The latest in Paris fashion. High fashion men's outfits with penis windows - Not SFW!

Yes, and they consider it a lame excuse.

I don’t know how you guys walk around with those things.

/Elaine Benes

Funny commentary about this and another event in the “news”:

http://www.the-broad-side.com/deflated-balls-and-peek-a-boo-penises-what-a-week

Includes a link to another “model”, as well. (When did male models star looking like junkies?)

Sexist. Do you see guys judging women on their physical shortcomings? (heh, heh)

Richard II’ s court did it over 600 years ago; leggings were in two pieces, so only came to the tops of the thighs, and it became fashionable for noblemen to wear super short tunics to show off the tackbox. Sumptuary laws were passed to stop peasants and farmers from imitating the fashions lest they cut off the meat & two veg prematurely whilst swinging scythes out in the fields.

astro, honey, you’ve been around long enough to know about the two-click rule for NSFW links. A spoiler box suffices for compliance – I added one.

When did fashion designers start being shit? A good fashion designer is capable of designing fashion that looks good when worn, but these idiots are limited to making fashion for coat-hangers, and so need the most coat-hanger-ish models to wear them.

I can’t speak for women but being a naturally homophobic, hetero male all I can say is that, yes, there is a huge double standard, but for a very good reason. In terms of nude bodies on parade, a guy’s schlong cannot be made visually appealing. It cannot be made not visually unappealing! :smiley:

Ancient Greeks might disagree with you on that.

just wait until the line of makeup for this hits the shelves.

I thought he came up with a codpiece, a sort of external “cock sock” that stuck out from the front of the trousers, but never actually showed man-flesh.

I guess the cool thing for women these days is skin-tight things that look, and “feel like I’m not wearing anything!” Hey, men can do that and not buy anything. It’s just efficient.

Oh, please… some designer is completely out of ideas.

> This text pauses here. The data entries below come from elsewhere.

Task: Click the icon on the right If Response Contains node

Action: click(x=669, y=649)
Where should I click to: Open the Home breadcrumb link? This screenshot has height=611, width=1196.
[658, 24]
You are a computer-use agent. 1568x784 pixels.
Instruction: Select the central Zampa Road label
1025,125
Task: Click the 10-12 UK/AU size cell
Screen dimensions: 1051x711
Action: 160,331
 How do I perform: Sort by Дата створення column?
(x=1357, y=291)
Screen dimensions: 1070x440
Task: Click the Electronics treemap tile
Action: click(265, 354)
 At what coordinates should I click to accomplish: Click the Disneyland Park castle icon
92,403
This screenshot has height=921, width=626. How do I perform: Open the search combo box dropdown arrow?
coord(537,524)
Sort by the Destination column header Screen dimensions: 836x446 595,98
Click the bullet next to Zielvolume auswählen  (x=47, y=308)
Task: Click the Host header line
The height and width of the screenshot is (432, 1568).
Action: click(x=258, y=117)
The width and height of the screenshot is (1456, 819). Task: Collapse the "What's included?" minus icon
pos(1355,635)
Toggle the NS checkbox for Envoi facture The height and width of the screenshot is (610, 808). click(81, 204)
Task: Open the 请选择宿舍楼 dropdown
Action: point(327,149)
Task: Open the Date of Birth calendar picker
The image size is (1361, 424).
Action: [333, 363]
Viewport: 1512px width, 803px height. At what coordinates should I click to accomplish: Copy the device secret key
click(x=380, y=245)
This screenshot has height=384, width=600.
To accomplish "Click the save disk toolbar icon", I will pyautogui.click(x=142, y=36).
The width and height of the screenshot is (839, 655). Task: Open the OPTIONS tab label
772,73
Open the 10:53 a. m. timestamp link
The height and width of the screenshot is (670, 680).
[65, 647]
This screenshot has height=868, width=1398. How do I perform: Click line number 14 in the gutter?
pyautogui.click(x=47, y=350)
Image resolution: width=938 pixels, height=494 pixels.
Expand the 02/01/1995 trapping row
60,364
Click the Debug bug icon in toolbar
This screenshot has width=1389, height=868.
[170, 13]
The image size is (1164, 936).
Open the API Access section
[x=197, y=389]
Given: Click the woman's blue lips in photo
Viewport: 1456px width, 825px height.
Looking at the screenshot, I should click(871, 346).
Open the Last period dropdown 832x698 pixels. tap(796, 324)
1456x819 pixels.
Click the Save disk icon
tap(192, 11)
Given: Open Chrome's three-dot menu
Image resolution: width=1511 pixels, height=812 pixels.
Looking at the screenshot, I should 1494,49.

The ancient Greeks has good looking wangs, or more like wangs on good looking whole dudes. Because they were into the whole classical-proportions thing, mind you, not for the sake of tEh buttsecks, of course not… Problem nowadays is the guys with the good looking schvontzers on buff bodies are doing porn, not fashion modeling. And they’d probably laugh at this.

Besides, this is models. When we regular guys want to show it off, we just take pics of it with our phones and send it though an app to those we wish to impress, Carlos Danger-style.

Going out on a limb and guessing the designer is…

Not straight.
Not a woman of any stripe.

True - the average woman would be giggling so hard at the “scrunchy sack and mini-gherkin” to finish the design.

Yup. Here’s the design from Eldridge de Paris - NSFW but less NSFW than the above NSFW design. Every bit as NSFL, though.

Interestingly, Eldridge’s vision omits the scrunchy sack.

It’s all about that dick, 'bout that dick (no treble).

So sorry.

I’m pro-normalization of nudity so thumbs up.

I move we start calling it “scrunchy sack” instead of “scrotum”.

I always liked “poor man’s lava lamp,” but given that these would be moving targets, maybe “scrunchy sack” is better.